··· EXTRAIT DU TEXTE ···

Un certain nombre de groupes associés à l’idée du Khalistan sont répertoriés comme « organisations terroristes » en vertu de la loi indienne sur les activités illégales (prévention) (UAPA). Le nom de Nijjar apparaît sur la liste des terroristes de l’UAPA et en 2020, l’Agence nationale d’enquête indienne l’a accusé de « tenter de radicaliser la communauté sikh à travers le monde en faveur de la création du « Khalistan » ».
Plusieurs organisations sikhes à l’étranger affirment que le gouvernement indien assimile à tort le mouvement au terrorisme et affirment qu’elles continueront à plaider pacifiquement en faveur de la création du Khalistan, tout en mettant en lumière ce qu’elles considèrent comme des années de violations des droits humains auxquelles la communauté est confrontée en Inde.
L’histoire du Khalistan
Les Sikhs possédaient autrefois leur propre royaume au Pendjab et les efforts en faveur de la création du Khalistan remontent à plusieurs décennies, à peu près au moment où l’Inde a obtenu son indépendance de ses dirigeants coloniaux britanniques en 1947.

··· DONNÉES FOURNIES ···

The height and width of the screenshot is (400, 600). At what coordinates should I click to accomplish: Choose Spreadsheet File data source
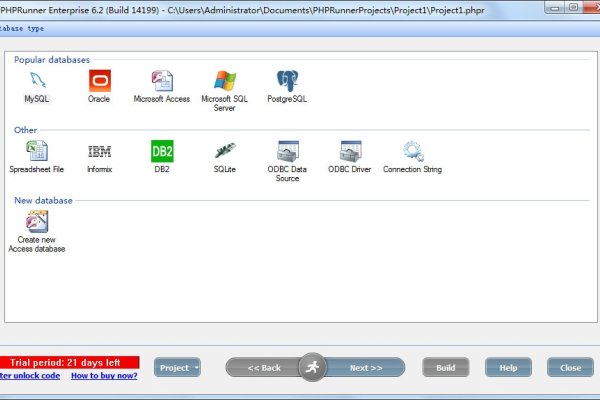(x=36, y=152)
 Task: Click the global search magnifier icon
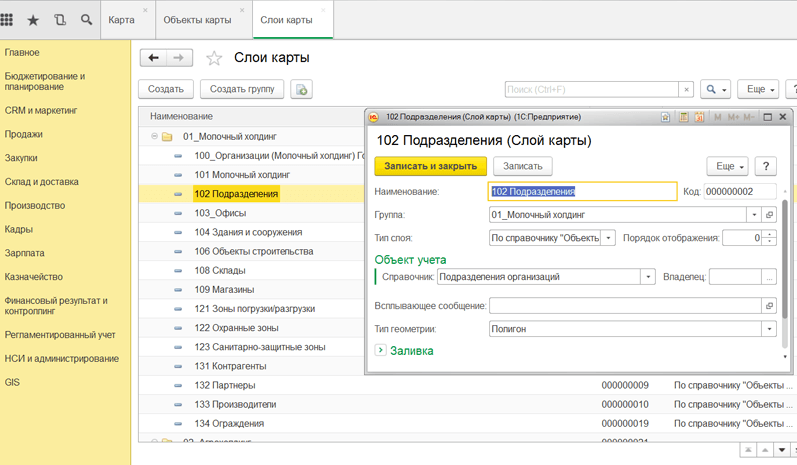(86, 20)
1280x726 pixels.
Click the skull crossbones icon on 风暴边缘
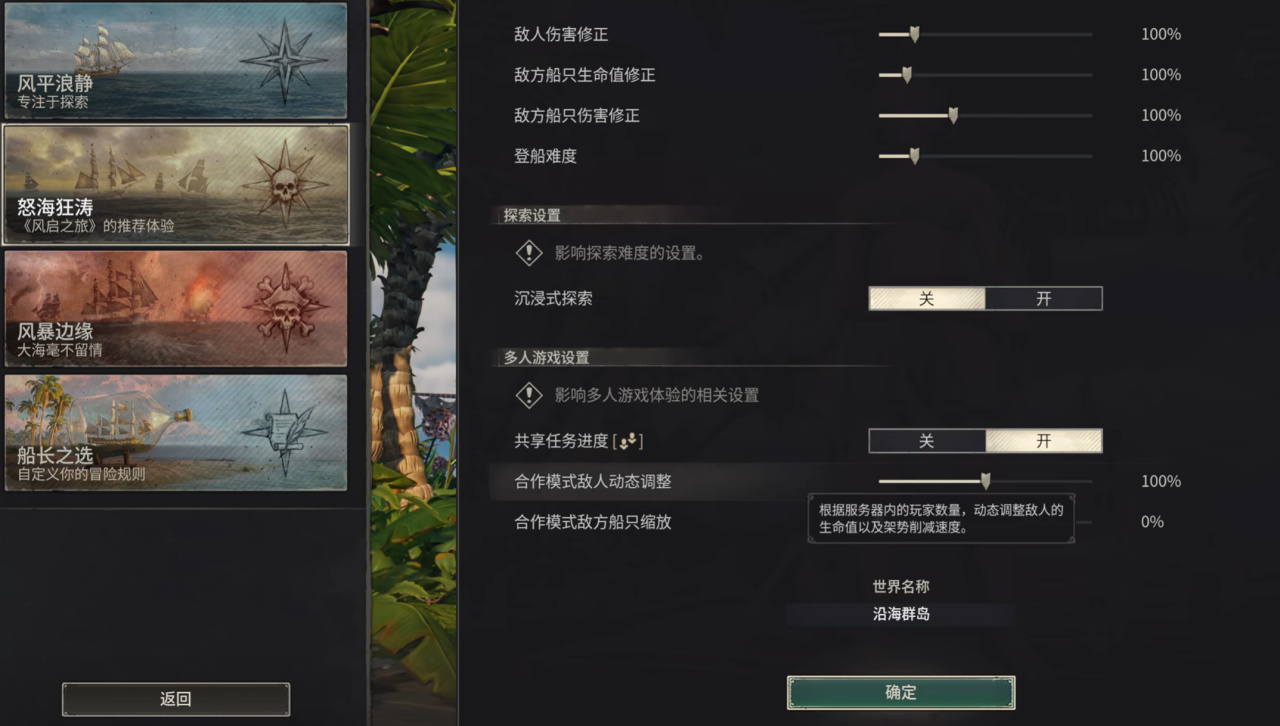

···

> **CONSIGNE**: Poursuivez l'extrait consacré au mouvement pour le Khalistan à partir de sa dernière phrase.

> **RÉPONSE**:
Lorsque la partition a divisé à la hâte l’ancienne colonie selon des critères religieux – en envoyant des musulmans dans la nation nouvellement formée du Pakistan, et des hindous et des sikhs vers l’Inde nouvellement indépendante – le Pendjab, qui a été coupé en deux, a connu certaines des pires violences.
Les sikhs ont beaucoup souffert de l’effusion de sang qui a suivi et la communauté s’est sentie maltraitée dans la nouvelle nation à majorité hindoue, ce qui a incité certains dirigeants éminents à plaider en faveur de la création du Khalistan. Au fil des années, de violents affrontements ont éclaté entre les partisans du mouvement et le gouvernement indien, faisant de nombreuses victimes.
Dans les années 1980, le Pendjab a été témoin d’une insurrection qui a duré une décennie de la part de certains militants du Khalistan, qui ont commis une série de violations des droits humains, notamment le massacre de civils, des bombardements aveugles et des attaques contre des hindous, selon Human Rights Watch.
Dans le cadre d’opérations anti-insurrectionnelles, les forces de sécurité indiennes ont arbitrairement arrêté, torturé, exécuté et « fait disparaître » des dizaines de milliers de Sikhs, a déclaré l’organisation de défense des droits. Le gouvernement indien a également adopté une législation anti-insurrectionnelle qui a facilité les violations des droits humains et a protégé les forces de sécurité de toute responsabilité pour ces violations, ajoute le communiqué.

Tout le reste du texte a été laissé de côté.